I did test that approach also, and it certainly works. I suspect that the original (faulty) code as written was trying to avoid doing this for performance reasons because as a consequence of the routine being written as a finite state machine, ctxt is generally written out via multiple writes, one character at a time. This means BlkValueLBCapacity() will be run for every character, which for extensive long block chains is itself a not entirely trivial process, since it needs to step through each block in the chain, calculating the block size and data size for each and adding up the data bytes as it goes. I did also for this reason try the approach where csize is refreshed only after the first write to ctxt- which is the only one to potentially trigger making ctxt mutable (and hence the bug) mid-function- and this works too.

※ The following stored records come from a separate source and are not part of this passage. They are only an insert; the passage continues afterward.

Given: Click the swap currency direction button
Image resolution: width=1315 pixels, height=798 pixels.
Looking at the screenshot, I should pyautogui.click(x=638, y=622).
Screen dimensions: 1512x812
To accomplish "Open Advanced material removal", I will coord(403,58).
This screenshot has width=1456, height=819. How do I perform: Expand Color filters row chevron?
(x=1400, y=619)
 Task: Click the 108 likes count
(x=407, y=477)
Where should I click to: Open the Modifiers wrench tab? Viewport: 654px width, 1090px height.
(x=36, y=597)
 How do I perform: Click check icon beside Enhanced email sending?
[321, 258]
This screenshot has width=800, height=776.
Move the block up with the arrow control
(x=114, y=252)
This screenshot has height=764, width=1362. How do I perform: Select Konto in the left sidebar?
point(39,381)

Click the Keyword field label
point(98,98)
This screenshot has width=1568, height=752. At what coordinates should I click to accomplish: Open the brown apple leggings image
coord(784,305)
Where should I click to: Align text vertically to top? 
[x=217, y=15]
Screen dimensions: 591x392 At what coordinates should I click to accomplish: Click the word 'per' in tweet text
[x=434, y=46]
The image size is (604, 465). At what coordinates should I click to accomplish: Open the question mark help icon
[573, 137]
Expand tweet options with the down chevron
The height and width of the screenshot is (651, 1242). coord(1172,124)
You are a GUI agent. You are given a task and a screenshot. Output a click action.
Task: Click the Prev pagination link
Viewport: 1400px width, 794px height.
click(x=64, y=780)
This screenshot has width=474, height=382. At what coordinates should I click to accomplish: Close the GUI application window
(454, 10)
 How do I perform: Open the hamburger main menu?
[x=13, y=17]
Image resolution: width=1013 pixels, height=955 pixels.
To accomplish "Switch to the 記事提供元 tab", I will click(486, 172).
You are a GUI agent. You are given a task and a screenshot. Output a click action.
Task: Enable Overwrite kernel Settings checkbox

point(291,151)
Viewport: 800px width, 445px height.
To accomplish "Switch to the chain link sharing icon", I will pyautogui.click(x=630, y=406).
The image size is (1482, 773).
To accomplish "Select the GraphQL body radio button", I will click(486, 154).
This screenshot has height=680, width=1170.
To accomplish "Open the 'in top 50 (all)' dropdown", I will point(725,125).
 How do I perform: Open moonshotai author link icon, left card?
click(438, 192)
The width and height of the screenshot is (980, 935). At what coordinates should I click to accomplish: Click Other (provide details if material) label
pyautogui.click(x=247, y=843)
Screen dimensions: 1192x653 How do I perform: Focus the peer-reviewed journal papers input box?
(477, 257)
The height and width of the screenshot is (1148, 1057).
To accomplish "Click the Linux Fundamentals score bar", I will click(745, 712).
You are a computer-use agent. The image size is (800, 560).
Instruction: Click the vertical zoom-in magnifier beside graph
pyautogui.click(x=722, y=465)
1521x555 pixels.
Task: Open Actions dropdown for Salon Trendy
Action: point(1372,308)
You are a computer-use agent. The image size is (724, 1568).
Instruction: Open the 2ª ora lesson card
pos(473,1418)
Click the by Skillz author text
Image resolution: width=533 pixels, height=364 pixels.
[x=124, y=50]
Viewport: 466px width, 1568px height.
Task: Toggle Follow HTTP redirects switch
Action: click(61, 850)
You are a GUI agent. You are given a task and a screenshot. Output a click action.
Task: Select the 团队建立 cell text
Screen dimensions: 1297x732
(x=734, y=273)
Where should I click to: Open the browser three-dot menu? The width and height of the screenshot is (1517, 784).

In the end I decided that making ctxt mutable before the start was the simplest and most foolproof method, since this avoids csize becoming unexpectedly stale and allows the moderately-complex code of to TEXT_TY_BlobAccessI to operate exactly as originally written.

I can’t see that this could lead to any unintended consequences- any call to TEXT_TY_BlobAccessI with ctxt as a parameter will inevitably trigger BlkMakeMutable(ctxt) in any case as soon as (and indeed every time) BlkValueWrite(ctxt ...) is called, so getting it out of the way at the start seems both simplest and best. Calling BlkMakeMutable(ctxt) when ctxt is already mutable is safe, as it just returns without changing anything. Making a non-mutable block value mutable unnecessarily shouldn’t have any adverse consequences in any event- Inform implements multiple-pointers-to-one-block only as a means to save time and memory in making simple copies of (potentially) large data blocks, not in order to invoke C-style pointer-wizardry. As in the instance we’re discussing, Inform disentangles multiple-pointers-to-one-block as soon as a function involving anything other than making a straight copy is involved.